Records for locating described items

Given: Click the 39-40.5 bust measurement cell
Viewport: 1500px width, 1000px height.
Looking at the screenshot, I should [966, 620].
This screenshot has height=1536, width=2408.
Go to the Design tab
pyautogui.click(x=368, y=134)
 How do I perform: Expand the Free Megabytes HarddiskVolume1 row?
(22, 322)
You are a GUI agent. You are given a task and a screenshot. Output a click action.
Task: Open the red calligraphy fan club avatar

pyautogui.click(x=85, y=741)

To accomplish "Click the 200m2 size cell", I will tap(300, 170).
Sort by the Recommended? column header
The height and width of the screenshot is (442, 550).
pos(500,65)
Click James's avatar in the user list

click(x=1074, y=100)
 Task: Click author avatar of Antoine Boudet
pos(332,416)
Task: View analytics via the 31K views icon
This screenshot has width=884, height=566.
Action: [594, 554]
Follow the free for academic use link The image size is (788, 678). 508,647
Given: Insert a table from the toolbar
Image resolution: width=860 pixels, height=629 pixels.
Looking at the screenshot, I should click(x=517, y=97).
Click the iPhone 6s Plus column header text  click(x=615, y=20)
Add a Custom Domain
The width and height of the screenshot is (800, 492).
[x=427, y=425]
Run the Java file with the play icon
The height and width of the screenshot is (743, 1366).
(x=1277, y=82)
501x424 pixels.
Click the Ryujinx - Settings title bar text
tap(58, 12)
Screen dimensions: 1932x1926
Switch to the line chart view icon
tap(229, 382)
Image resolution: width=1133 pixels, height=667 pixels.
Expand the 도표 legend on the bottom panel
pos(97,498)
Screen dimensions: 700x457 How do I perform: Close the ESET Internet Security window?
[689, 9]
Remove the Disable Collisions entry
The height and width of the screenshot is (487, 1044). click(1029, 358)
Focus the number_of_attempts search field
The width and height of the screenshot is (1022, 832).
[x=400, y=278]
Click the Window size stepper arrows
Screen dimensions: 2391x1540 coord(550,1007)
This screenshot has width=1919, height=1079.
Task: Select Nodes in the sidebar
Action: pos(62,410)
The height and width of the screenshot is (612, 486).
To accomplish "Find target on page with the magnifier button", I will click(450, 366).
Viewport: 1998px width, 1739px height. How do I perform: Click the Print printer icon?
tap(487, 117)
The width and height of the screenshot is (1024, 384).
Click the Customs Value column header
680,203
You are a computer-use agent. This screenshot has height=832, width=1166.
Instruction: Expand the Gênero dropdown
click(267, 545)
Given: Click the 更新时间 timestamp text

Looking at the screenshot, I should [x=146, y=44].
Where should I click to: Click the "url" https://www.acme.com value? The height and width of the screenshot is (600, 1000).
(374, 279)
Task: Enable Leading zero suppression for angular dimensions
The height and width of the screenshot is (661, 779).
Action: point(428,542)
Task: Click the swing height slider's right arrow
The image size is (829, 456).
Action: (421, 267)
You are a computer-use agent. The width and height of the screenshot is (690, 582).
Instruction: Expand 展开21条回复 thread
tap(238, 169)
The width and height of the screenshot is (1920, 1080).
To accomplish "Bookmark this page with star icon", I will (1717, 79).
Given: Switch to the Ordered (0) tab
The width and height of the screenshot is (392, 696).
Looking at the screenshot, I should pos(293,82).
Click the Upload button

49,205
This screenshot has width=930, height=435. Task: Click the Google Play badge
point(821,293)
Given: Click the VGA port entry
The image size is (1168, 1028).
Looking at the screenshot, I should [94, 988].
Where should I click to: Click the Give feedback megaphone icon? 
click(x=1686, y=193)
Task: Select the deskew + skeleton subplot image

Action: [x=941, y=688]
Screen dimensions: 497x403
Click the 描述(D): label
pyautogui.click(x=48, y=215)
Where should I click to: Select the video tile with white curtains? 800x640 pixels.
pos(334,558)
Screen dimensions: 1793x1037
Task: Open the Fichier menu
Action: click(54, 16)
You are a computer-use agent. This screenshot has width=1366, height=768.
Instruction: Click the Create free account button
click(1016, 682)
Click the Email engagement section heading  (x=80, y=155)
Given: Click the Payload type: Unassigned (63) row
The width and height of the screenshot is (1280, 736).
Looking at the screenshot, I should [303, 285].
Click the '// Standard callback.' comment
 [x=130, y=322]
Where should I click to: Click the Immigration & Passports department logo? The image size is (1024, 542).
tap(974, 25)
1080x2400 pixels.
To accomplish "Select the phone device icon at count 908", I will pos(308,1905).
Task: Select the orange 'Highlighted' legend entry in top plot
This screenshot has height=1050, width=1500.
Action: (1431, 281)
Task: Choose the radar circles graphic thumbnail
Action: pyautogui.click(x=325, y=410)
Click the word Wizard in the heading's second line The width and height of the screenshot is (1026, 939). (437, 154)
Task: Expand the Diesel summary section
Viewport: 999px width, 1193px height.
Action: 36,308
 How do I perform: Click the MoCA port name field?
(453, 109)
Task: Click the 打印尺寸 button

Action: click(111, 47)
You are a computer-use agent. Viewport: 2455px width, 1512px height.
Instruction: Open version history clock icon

## Exercise description
Please extract every one of the rows above and write out each line again word for word.

## Solution for this problem
Given: Click the 39-40.5 bust measurement cell
Viewport: 1500px width, 1000px height.
Looking at the screenshot, I should [966, 620].
This screenshot has height=1536, width=2408.
Go to the Design tab
pyautogui.click(x=368, y=134)
 How do I perform: Expand the Free Megabytes HarddiskVolume1 row?
(22, 322)
You are a GUI agent. You are given a task and a screenshot. Output a click action.
Task: Open the red calligraphy fan club avatar

pyautogui.click(x=85, y=741)

To accomplish "Click the 200m2 size cell", I will tap(300, 170).
Sort by the Recommended? column header
The height and width of the screenshot is (442, 550).
pos(500,65)
Click James's avatar in the user list

click(x=1074, y=100)
 Task: Click author avatar of Antoine Boudet
pos(332,416)
Task: View analytics via the 31K views icon
This screenshot has width=884, height=566.
Action: [594, 554]
Follow the free for academic use link The image size is (788, 678). 508,647
Given: Insert a table from the toolbar
Image resolution: width=860 pixels, height=629 pixels.
Looking at the screenshot, I should click(x=517, y=97).
Click the iPhone 6s Plus column header text  click(x=615, y=20)
Add a Custom Domain
The width and height of the screenshot is (800, 492).
[x=427, y=425]
Run the Java file with the play icon
The height and width of the screenshot is (743, 1366).
(x=1277, y=82)
501x424 pixels.
Click the Ryujinx - Settings title bar text
tap(58, 12)
Screen dimensions: 1932x1926
Switch to the line chart view icon
tap(229, 382)
Image resolution: width=1133 pixels, height=667 pixels.
Expand the 도표 legend on the bottom panel
pos(97,498)
Screen dimensions: 700x457 How do I perform: Close the ESET Internet Security window?
[689, 9]
Remove the Disable Collisions entry
The height and width of the screenshot is (487, 1044). click(1029, 358)
Focus the number_of_attempts search field
The width and height of the screenshot is (1022, 832).
[x=400, y=278]
Click the Window size stepper arrows
Screen dimensions: 2391x1540 coord(550,1007)
This screenshot has width=1919, height=1079.
Task: Select Nodes in the sidebar
Action: pos(62,410)
The height and width of the screenshot is (612, 486).
To accomplish "Find target on page with the magnifier button", I will click(450, 366).
Viewport: 1998px width, 1739px height. How do I perform: Click the Print printer icon?
tap(487, 117)
The width and height of the screenshot is (1024, 384).
Click the Customs Value column header
680,203
You are a computer-use agent. This screenshot has height=832, width=1166.
Instruction: Expand the Gênero dropdown
click(267, 545)
Given: Click the 更新时间 timestamp text

Looking at the screenshot, I should [x=146, y=44].
Where should I click to: Click the "url" https://www.acme.com value? The height and width of the screenshot is (600, 1000).
(374, 279)
Task: Enable Leading zero suppression for angular dimensions
The height and width of the screenshot is (661, 779).
Action: point(428,542)
Task: Click the swing height slider's right arrow
The image size is (829, 456).
Action: (421, 267)
You are a computer-use agent. The width and height of the screenshot is (690, 582).
Instruction: Expand 展开21条回复 thread
tap(238, 169)
The width and height of the screenshot is (1920, 1080).
To accomplish "Bookmark this page with star icon", I will (1717, 79).
Given: Switch to the Ordered (0) tab
The width and height of the screenshot is (392, 696).
Looking at the screenshot, I should pos(293,82).
Click the Upload button

49,205
This screenshot has width=930, height=435. Task: Click the Google Play badge
point(821,293)
Given: Click the VGA port entry
The image size is (1168, 1028).
Looking at the screenshot, I should [94, 988].
Where should I click to: Click the Give feedback megaphone icon? 
click(x=1686, y=193)
Task: Select the deskew + skeleton subplot image

Action: [x=941, y=688]
Screen dimensions: 497x403
Click the 描述(D): label
pyautogui.click(x=48, y=215)
Where should I click to: Select the video tile with white curtains? 800x640 pixels.
pos(334,558)
Screen dimensions: 1793x1037
Task: Open the Fichier menu
Action: click(54, 16)
You are a computer-use agent. This screenshot has width=1366, height=768.
Instruction: Click the Create free account button
click(1016, 682)
Click the Email engagement section heading  (x=80, y=155)
Given: Click the Payload type: Unassigned (63) row
The width and height of the screenshot is (1280, 736).
Looking at the screenshot, I should [303, 285].
Click the '// Standard callback.' comment
 [x=130, y=322]
Where should I click to: Click the Immigration & Passports department logo? The image size is (1024, 542).
tap(974, 25)
1080x2400 pixels.
To accomplish "Select the phone device icon at count 908", I will pos(308,1905).
Task: Select the orange 'Highlighted' legend entry in top plot
This screenshot has height=1050, width=1500.
Action: (1431, 281)
Task: Choose the radar circles graphic thumbnail
Action: pyautogui.click(x=325, y=410)
Click the word Wizard in the heading's second line The width and height of the screenshot is (1026, 939). (437, 154)
Task: Expand the Diesel summary section
Viewport: 999px width, 1193px height.
Action: 36,308
 How do I perform: Click the MoCA port name field?
(453, 109)
Task: Click the 打印尺寸 button

Action: click(111, 47)
You are a computer-use agent. Viewport: 2455px width, 1512px height.
Instruction: Open version history clock icon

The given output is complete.